Une campagne de dénonciations qui a abouti à la fin de cette tyrannie

Les atrocités commises par l’EIC font l’objet d’une campagne internationale de dénonciations. Celle-ci est le résultat du rôle joué par le consul britannique à Boma Roger Casement et par l’activiste Edmund D. Morel. L’alliance entre les deux hommes aboutit à la création de la Congo Reform Association, dont les sections essaiment en Grande-Bretagne, en Allemagne, en France et aux USA. Face à cette campagne soutenue par d’importants secteurs de l’opinion publique, le pouvoir léopoldien fait marche arrière et met en place en 1904 une commission composée de trois personnalités : le Belge Edmond Janssens, avocat général à la Cour de Cassation ; le baron Nisco, italien, président ad interim du tribunal d’appel de Boma et  le Suisse De Schumacher, conseiller d’Etat. A cela s’ajoutent les services d’un secrétaire, substitut du procureur du Roi à Anvers, et d’un interprète.

Le rapport des investigations de cette commission est rendu public en mars 1905 et consiste en un réquisitoire sans appel contre les pratiques de l’EIC. Léopold II doit consentir à céder « son » Congo à l’Etat belge. On assiste à la fin d’un des systèmes coloniaux les plus prédateurs et les plus brutaux de l’histoire.

Le colonialisme belge a été moins féroce que  la colonisation léopoldienne 

Le « Congo belge » qui prendra le relais n’est pas l’Etat Indépendant du Congo. Il est important d’établir une distinction. Sans conteste, le colonialisme belge se montre moins féroce que la colonisation léopoldienne. Il se veut motivé par une sorte de « paternalisme éclairé », cherchant à bâtir des institutions stables au Congo. Il ne faut cependant pas oublier qu’il reste un régime d’apartheid, les congolais étant juridiquement définis comme des « sujets » et non des citoyens. En outre, le régime de contrainte et d’exploitation est largement maintenu, même s’il porte désormais sur d’autres matières, comme le café, le diamant, le cuivre et l’uranium. Léopold II et ses acolytes ont laissé la place à des groupes comme la Société Générale, la Brufina, le groupe Empain, le groupe Cominière et le groupe Lambert.

Léopold II a été l’instigateur, le dirigeant et le bénéficiaire de l’Etat indépendant du Congo. Son nom est lié de manière indélébile aux meurtres qui ont eu lieu dans ce pays. 130 ans après, il est temps que nos élites politiques cessent de défendre une rhétorique coloniale et regardent l’histoire avec objectivité.

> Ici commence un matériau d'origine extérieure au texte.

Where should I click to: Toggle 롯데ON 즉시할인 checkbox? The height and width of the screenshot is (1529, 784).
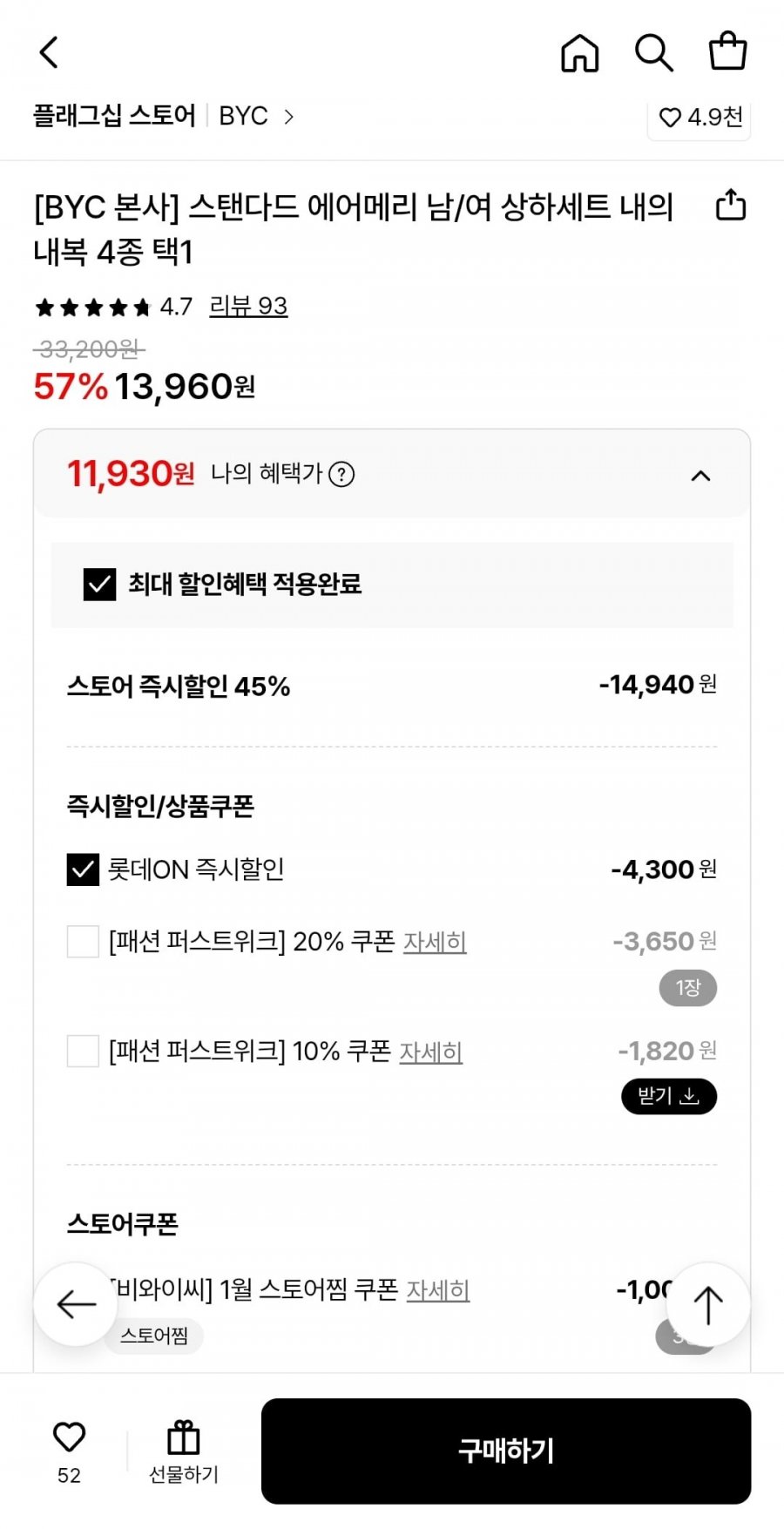(83, 869)
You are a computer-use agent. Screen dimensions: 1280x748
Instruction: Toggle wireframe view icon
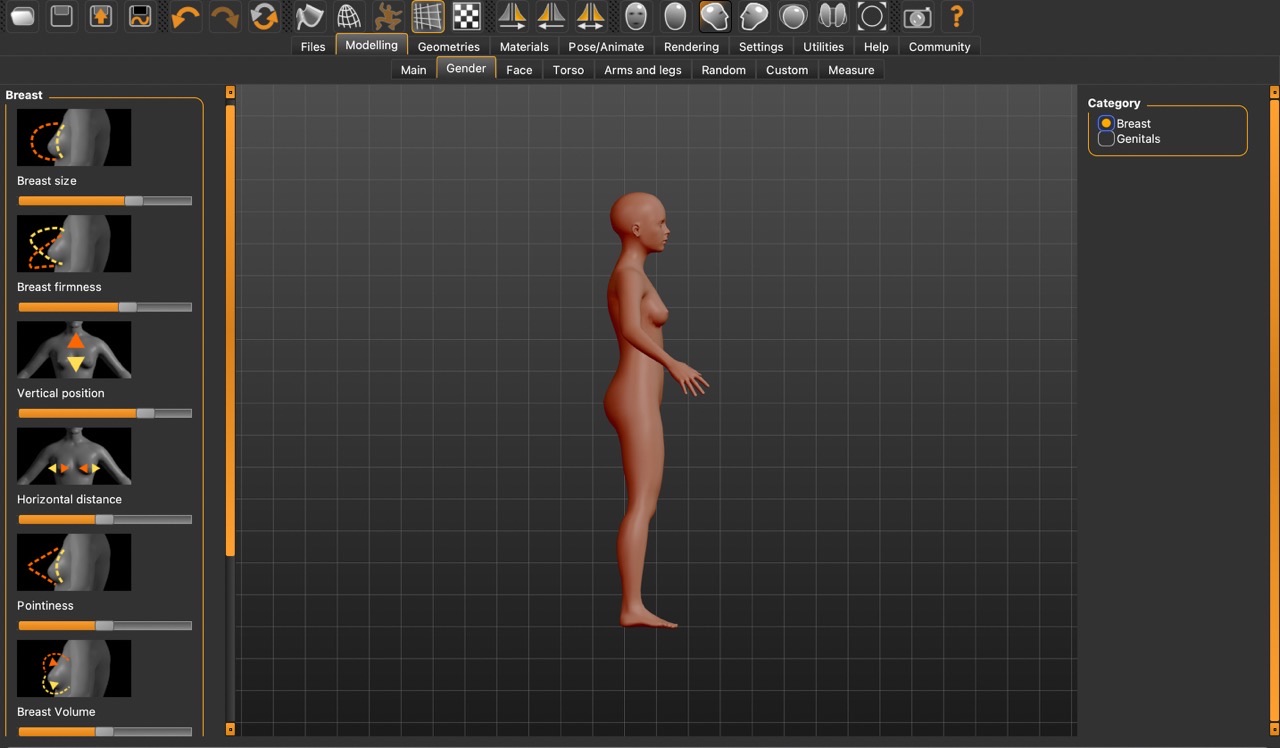pos(348,16)
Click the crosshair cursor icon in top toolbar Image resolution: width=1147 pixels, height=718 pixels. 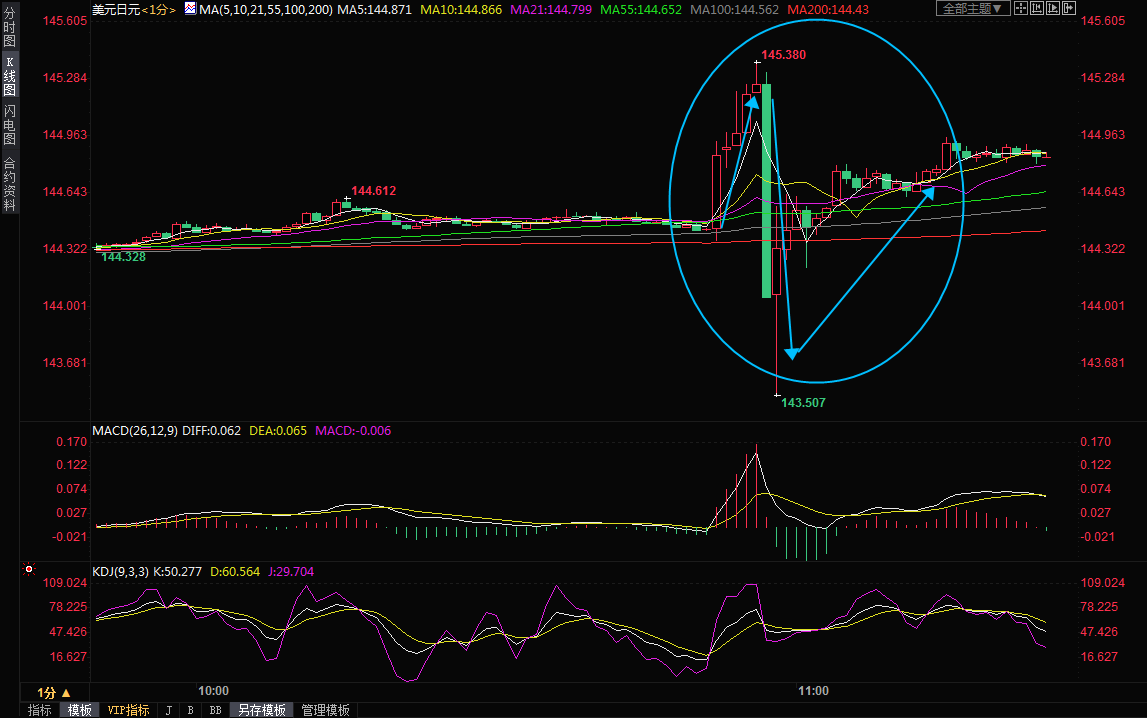(x=1021, y=9)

Pour lutter contre le racisme, il faut analyser les mécanismes qui le produisent et le replacer dans une perspective historique. Cela implique de faire le lien entre les préjugés racistes et la mentalité coloniale, sur laquelle il est impératif de porter un regard critique. Donc, il ne faut pas rendre hommage à Léopold II étant donné ce qu’il incarne. En revanche, il faut rendre hommage à ceux qui, au nom de l’égalité entre les peuples, ont lutté contre la colonisation. C’est mon choix puisque j’ai signé la pétition pour avoir une place en l’honneur de Patrice Emery Lumumba à Ixelles.

Gregory D’Hallewin, historien et membre d’intal Congo

(1) Pour une analyse du domaine de la Couronne, voir D. VANGROENWEGHE, Du sang sur les lianes. Léopold II et son Congo, pp. 221-247, Editions Didier Hatier, coll. Grands Documents, 1986.

(2) Cité par M. REYNEBEAU, Histoire belge. 1830-2005, p. 109, Editions Racine, 2005.

(3) Pour des estimations, voir L. CATHERINE, http://www.dewereldmorgen.be/artikel/2015/12/15/dank-u-leopold-ii

(4) Pour un tableau d’ensemble, voir I. NDAYWEL E NZIEM, Nouvelle Histoire du Congo. Des origines à la République Démocratique, p. 310-319, Editions le Cri, coll. Espaces Sud, 2008.

(5) I. NDAYWEL E NZIEM, Nouvelle Histoire…, p. 319.